Life in a broken world is filled with challenges and disappointments. People disappoint us, circumstances disappoint us, we disappoint ourselves... and if we're really honest, at times we feel like God disappoints us.
Hope, therefore, is a crucial part of life. It offers perspective and motivation beyond current pain or challenges, just like a mother can endure the pain of childbirth because she knows the reward of holding her baby will be worth it.
But recurring, failed hope crushes us. "Hope deferred makes the heart sick" (Pr. 13:12).
Has your hope been dashed again and again? Are you waiting on something that still hasn't come? Depression and hopelessness from delayed or failed hope can swallow us. I believe Jeremiah felt it too when he described his troubles in Lamentations:
"My soul is bereft of peace; I have forgotten what happiness is; so I say, 'My endurance has perished; so has my hope from the Lord.'" Lam. 3:17-18, ESV
It's not wrong to wrestle with hopelessness—it's part of living in a sin-cursed world. But if we stay stuck in the spiral of despair, we will lose motivation to live.

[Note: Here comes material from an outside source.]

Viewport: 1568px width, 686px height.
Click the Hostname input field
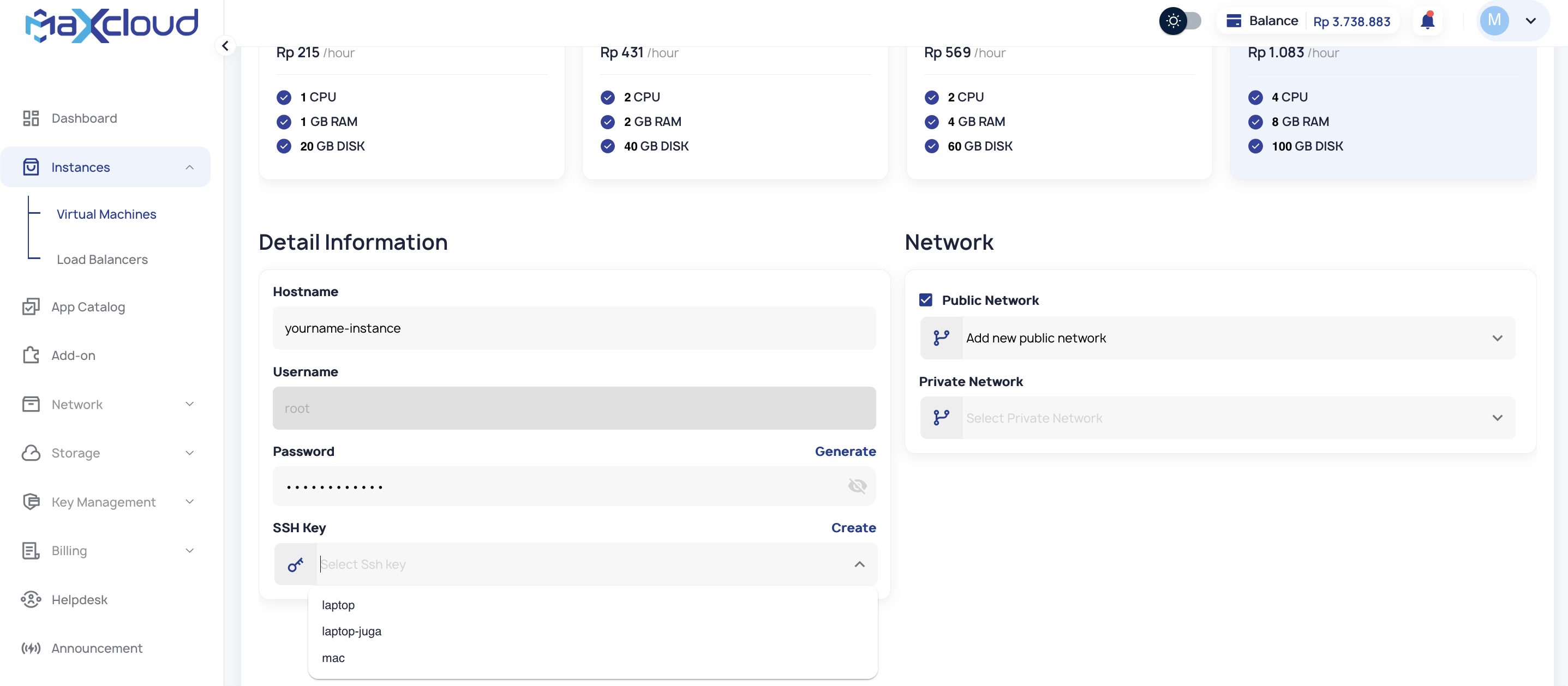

Jeremiah gives us a beautiful example of what it means to speak the truth to your own heart in the midst of seeming impossibility:
"Yet I still dare to hope when I remember this..." Lam. 3:21, NLT
Jeremiah's barely clinging to hope. His desperate circumstances probably make him feel like hope doesn't exist. Yet despite the hopelessness in and around him, he dares to hope in the steadfast love of God. In the One greater than the darkness surrounding him. In the One redeeming the worst of circumstances.
We too need this kind of tenacity. We need to desperately cling to hope outside of ourselves when things are at their worst. In spite of flailing emotions, we need to dare to hope in something, Someone, who is greater than our greatest fears or pain.
Whatever you're facing, dare to hope today in the steadfast love of God. He is the only source of hope that will never fail you.